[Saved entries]
****
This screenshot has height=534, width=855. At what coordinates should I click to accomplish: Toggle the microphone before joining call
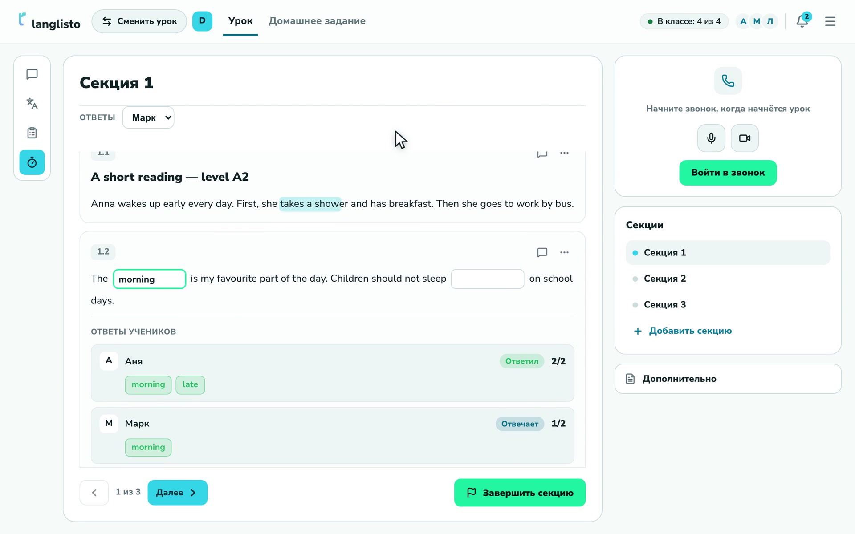tap(711, 138)
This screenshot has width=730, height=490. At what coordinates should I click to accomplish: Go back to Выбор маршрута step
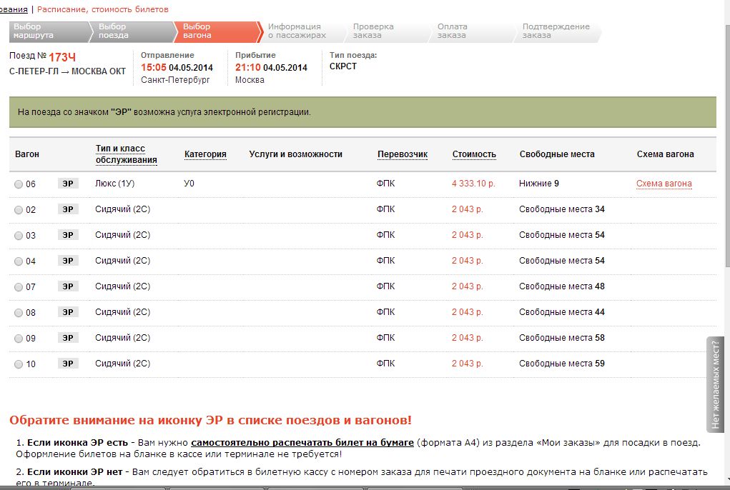click(43, 31)
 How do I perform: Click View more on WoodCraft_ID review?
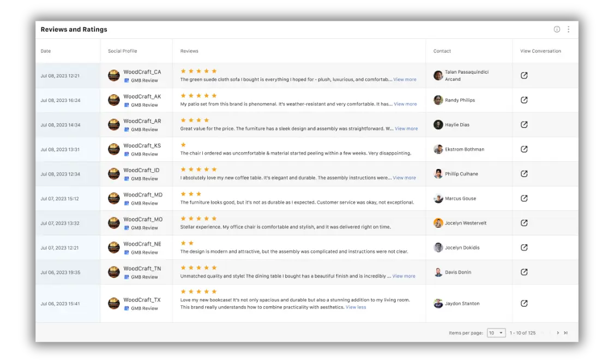[x=404, y=178]
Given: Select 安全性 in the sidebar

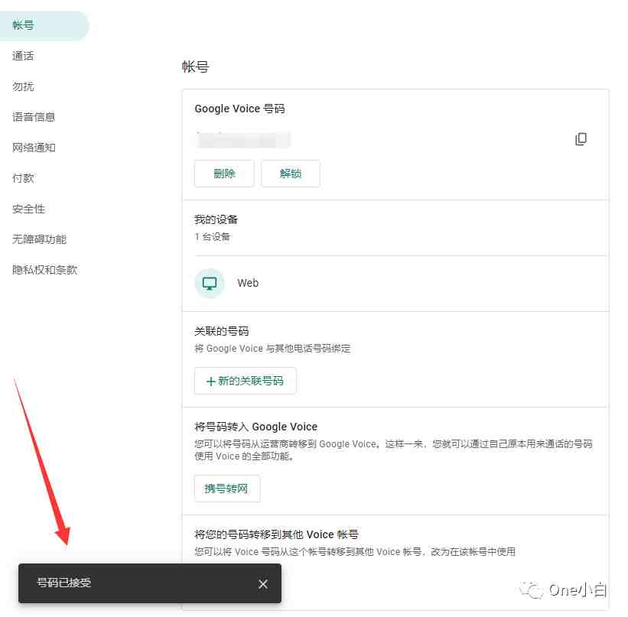Looking at the screenshot, I should click(28, 209).
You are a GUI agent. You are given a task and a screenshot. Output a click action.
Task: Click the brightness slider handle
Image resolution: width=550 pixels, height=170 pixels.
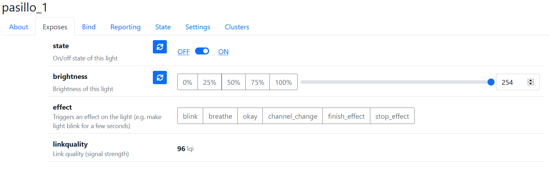(x=491, y=82)
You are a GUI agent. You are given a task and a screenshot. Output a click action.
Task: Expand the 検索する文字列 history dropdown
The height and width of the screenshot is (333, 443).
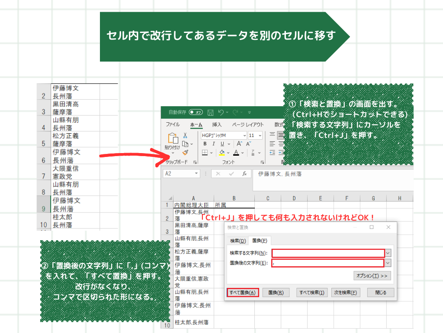point(388,253)
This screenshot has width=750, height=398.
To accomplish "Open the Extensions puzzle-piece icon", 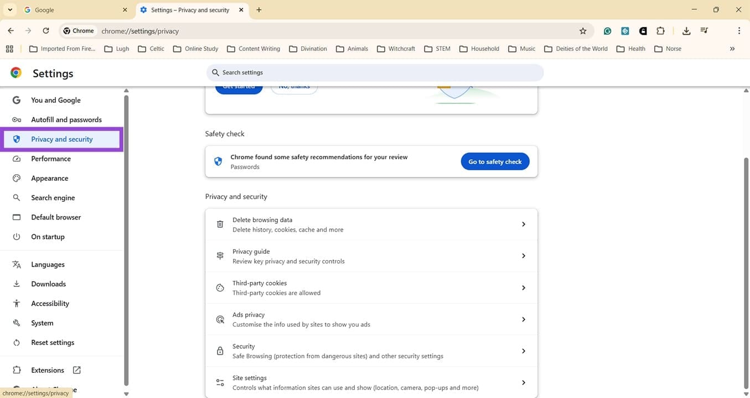I will [x=660, y=30].
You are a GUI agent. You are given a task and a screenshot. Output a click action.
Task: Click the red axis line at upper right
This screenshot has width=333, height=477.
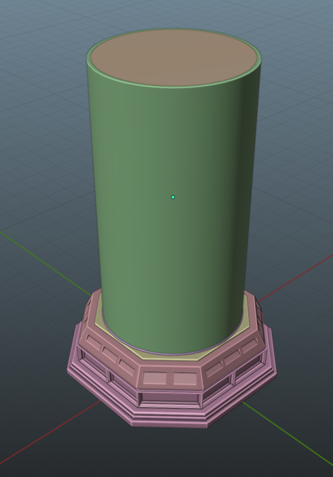point(295,278)
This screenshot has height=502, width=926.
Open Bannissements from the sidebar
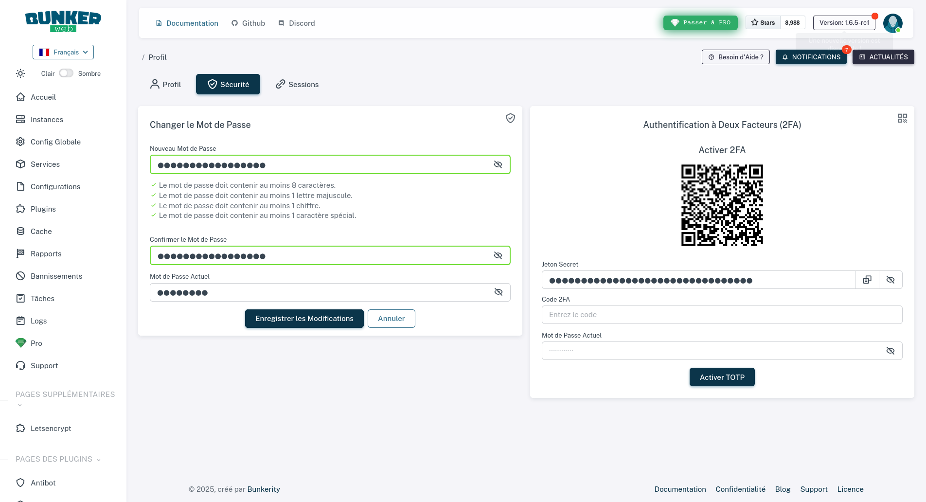(x=56, y=276)
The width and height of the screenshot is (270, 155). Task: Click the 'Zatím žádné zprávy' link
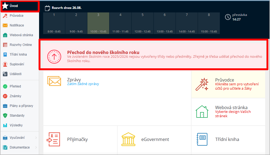click(83, 84)
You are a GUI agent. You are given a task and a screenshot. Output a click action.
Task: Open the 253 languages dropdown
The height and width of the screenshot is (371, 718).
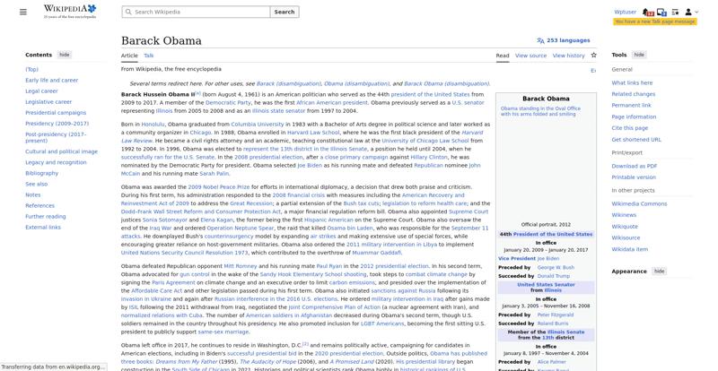coord(563,40)
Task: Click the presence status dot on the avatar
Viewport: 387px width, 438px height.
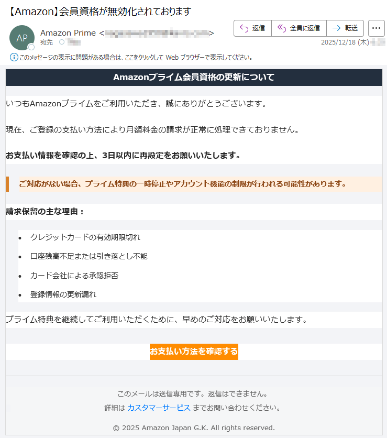Action: point(31,47)
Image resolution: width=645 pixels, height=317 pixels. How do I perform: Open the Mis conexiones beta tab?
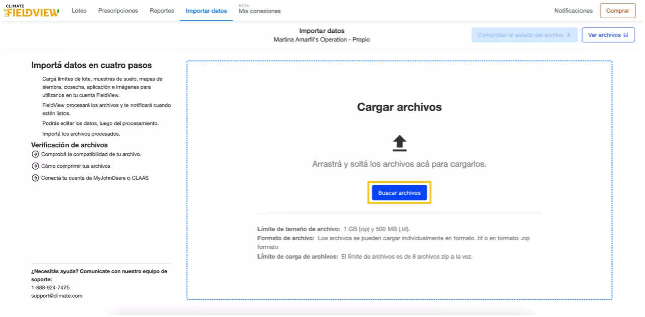[260, 11]

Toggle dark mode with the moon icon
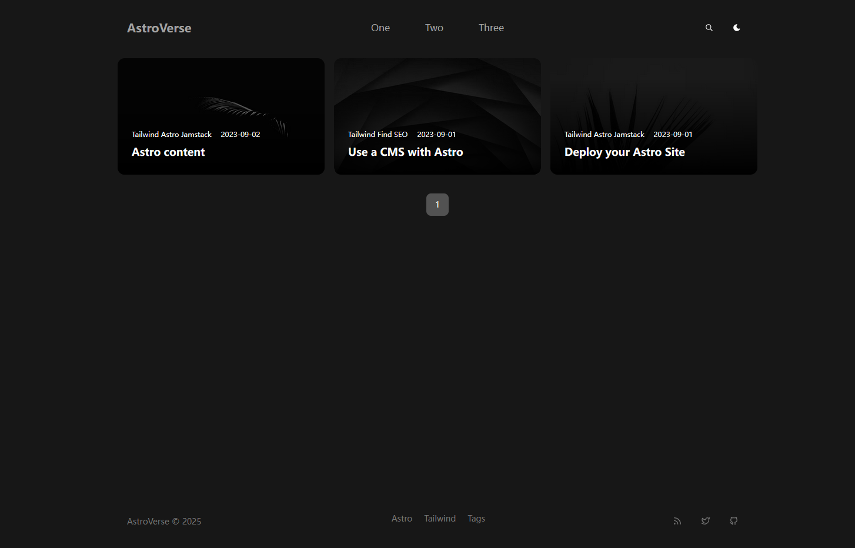[x=736, y=28]
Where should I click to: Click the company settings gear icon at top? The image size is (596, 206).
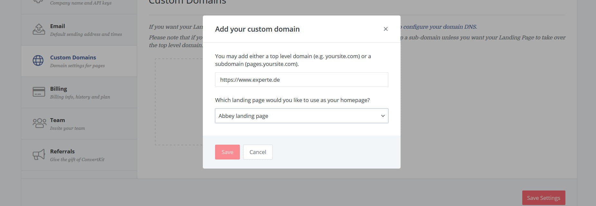point(38,2)

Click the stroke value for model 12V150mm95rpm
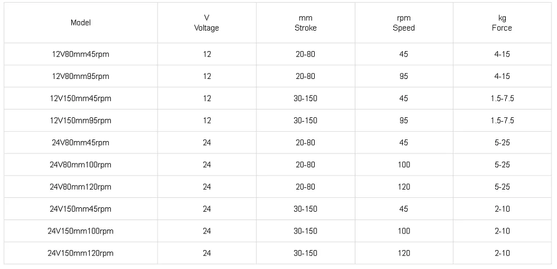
****
#### Task goal:
With the pictures left out, copy exactly the lines from the one containing "Toggle dark mode with the moon icon" through the final line of the records above, both included.

#### Answer area:
Toggle dark mode with the moon icon
[x=736, y=28]
Where should I click to: Click the company settings gear icon at top? The image size is (596, 206).
point(38,2)

Click the stroke value for model 12V150mm95rpm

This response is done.